As described above, the high temperature regenerator according to the present invention may be arranged in a vertically or vertically (vertically) or horizontally (parallel) direction in a vertical direction or a mixture of heat transfer units having a plurality of associated heat transfer tubes, and thus the same as the conventional high temperature regenerator. Even if the heat transfer area has a heat pipe, the width is reduced, thereby reducing the size of the high temperature regenerator itself.

In addition, the heat transfer length can be increased by the vertical or horizontal arrangement, thereby increasing the heat transfer rate.

In addition, by adopting a premixed surface combustion method in which combustion starts on a surface burner plate and is instantaneously completed in a narrow combustion section space, the temperature of the flame is higher than that of a conventional high temperature regenerator, thereby increasing the temperature difference between the flame and the absorbing liquid. There is an advantage that can increase the heat transfer rate.

1 is a view showing the configuration of a general absorption chiller.

Figure 2a is a partial cutaway perspective view showing a conventional high temperature regenerator.

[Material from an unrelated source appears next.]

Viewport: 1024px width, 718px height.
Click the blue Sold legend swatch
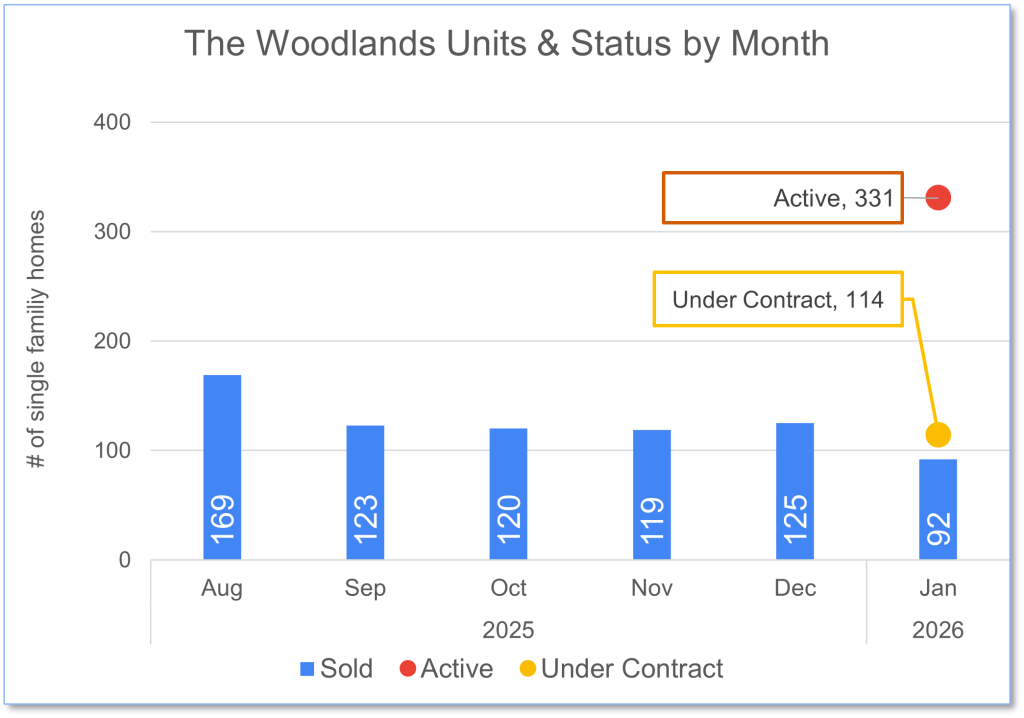(307, 669)
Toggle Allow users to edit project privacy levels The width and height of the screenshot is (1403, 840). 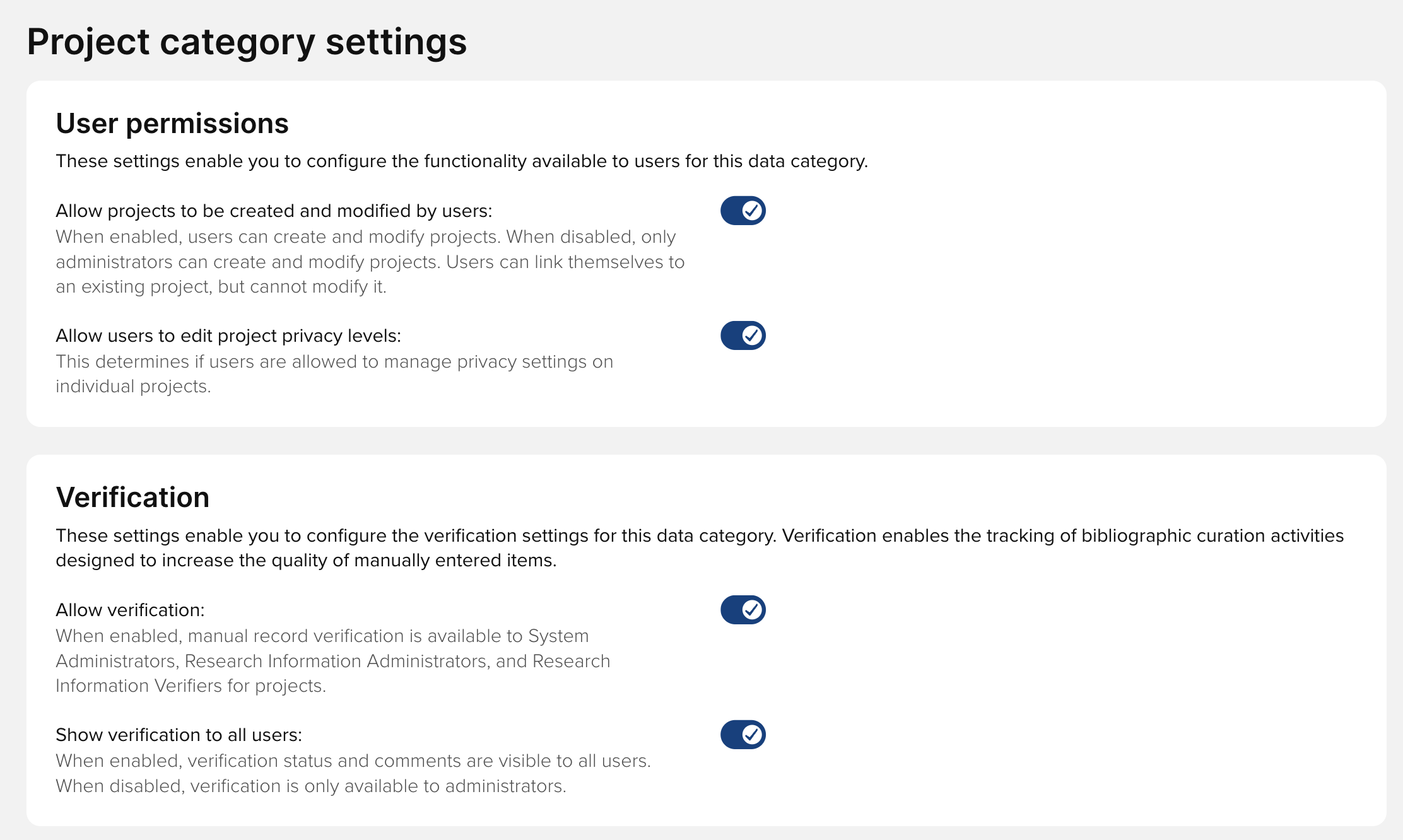(743, 335)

FIG. 2B is a longitudinal sectional view of FIG. 2A;

FIG. 2C is a cross-sectional view A-A of FIG. 2A; FIG.

FIG. 2D is a B-B cross sectional view of FIG. 2A;

Figure 3a is a perspective view showing a high temperature regenerator according to the present invention.

3B is a longitudinal cross-sectional view of FIG. 3A.

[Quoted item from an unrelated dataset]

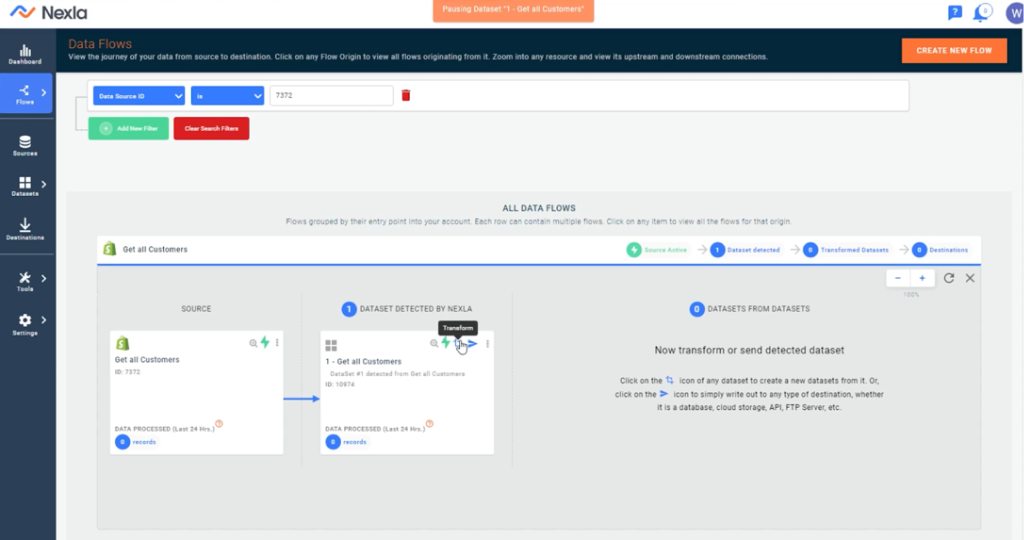Go to Destinations in the sidebar
1024x540 pixels.
25,230
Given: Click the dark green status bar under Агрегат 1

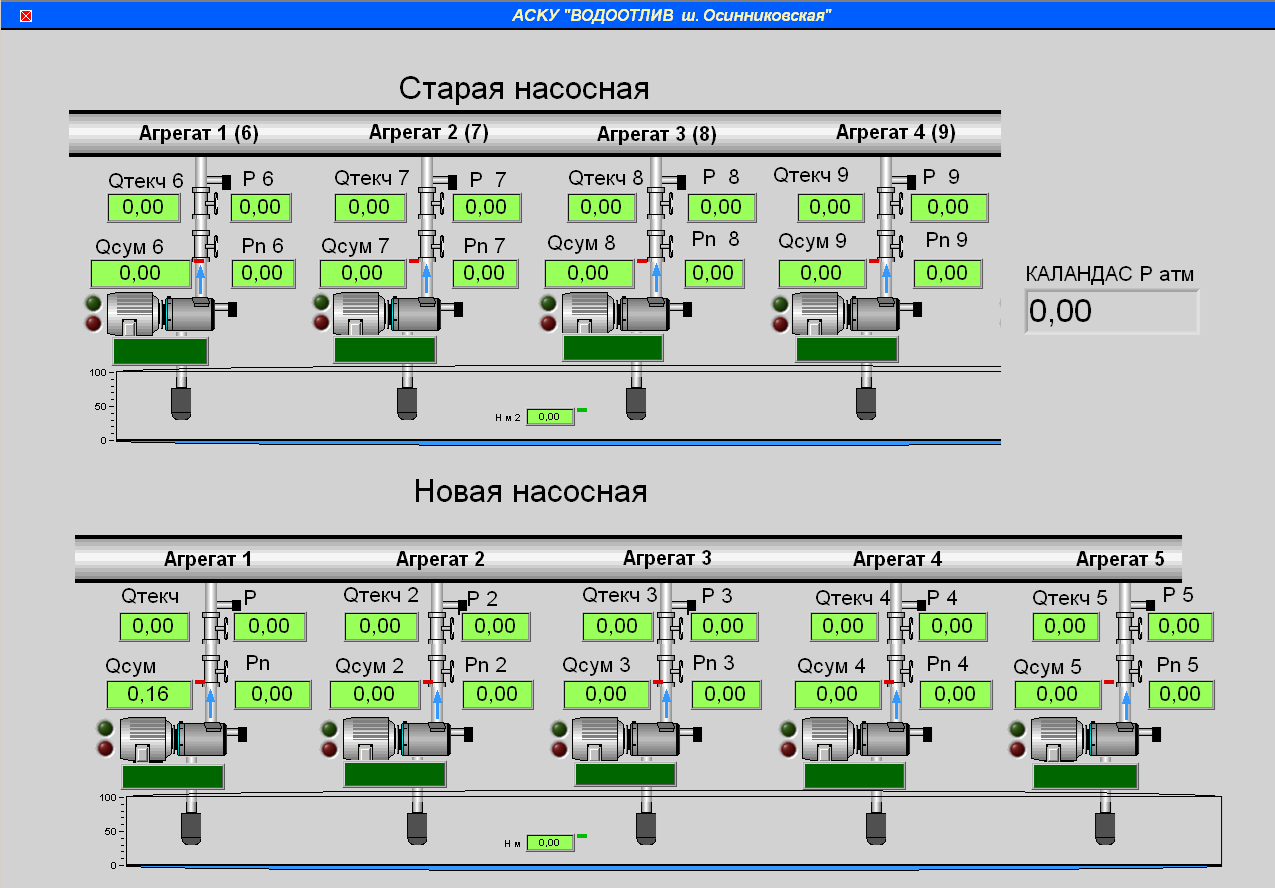Looking at the screenshot, I should [x=173, y=777].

3C is a cross-sectional view taken along the line A-A of FIG. 3B.

3D is a cross-sectional view taken along line B-B in FIG. 3B.

3E shows a fuel mixing means.

3F is a cross sectional view of FIG. 3E;

Figure 4a is a perspective view showing an embodiment of a high temperature regenerator according to the present invention.

4B is a longitudinal cross-sectional view of FIG. 4A.

4C is a cross-sectional view A-A of FIG. 4B.

4D is a cross-sectional view taken along line B-B in FIG. 4B.

5A is a perspective view of a high temperature regenerator in which heat transfer means are vertically arranged in three stages.

5B is a cross-sectional view of FIG. 5A.

6A is a perspective view of a high temperature regenerator in which heat transfer means are arranged vertically and horizontally;

6B is a cross-sectional view of FIG. 6A.

7 is a graph summarizing the results of Experiments 1, 2, and 3.

* Description of the symbols for the main parts of the drawings *

101: premixing means 201: combustion part

301: heat transfer means 401: outer cylinder

402: liquid chamber

Claims (4)

In the high temperature regenerator provided with the absorption chiller and the absorption cold and hot water in which the fuel flowing through the fuel supply unit and the air supply unit burns and delivers the fuel to the associated heat transfer tube, whereby the heat is separated into the refrigerant vapor and the intermediate liquid. The high temperature regenerator and premixing means for mixing the fuel supplied; A combustion unit connected to one side of a surface combustion plate provided in the premixing means; A heating unit connected to the combustion unit and having at least one heat transfer unit including a plurality of associated heat transfer tubes through which combustion gas passes, and the heat transfer unit is selectively arranged in up and down or left and right directions to sequentially move the combustion gas; The high temperature regenerator comprising a heat transfer connecting portion connecting the heat transfer unit. delete The high temperature regenerator according to claim 1, wherein the cross section of the combustion gas flow path of the heat transfer unit is gradually reduced in accordance with the passage sequence of the combustion gas. The method of claim 1, wherein the premixing means comprises: a diffusion mixing plate for mixing the air and fuel supplied; A perforated plate spaced apart from the diffusion mixture plate by a plurality of holes to maintain the mixed fuel at a uniform pressure and speed; A high temperature regenerator comprising a surface combustion plate spaced apart from the porous plate by a predetermined distance to eject the mixed fuel to the combustion unit.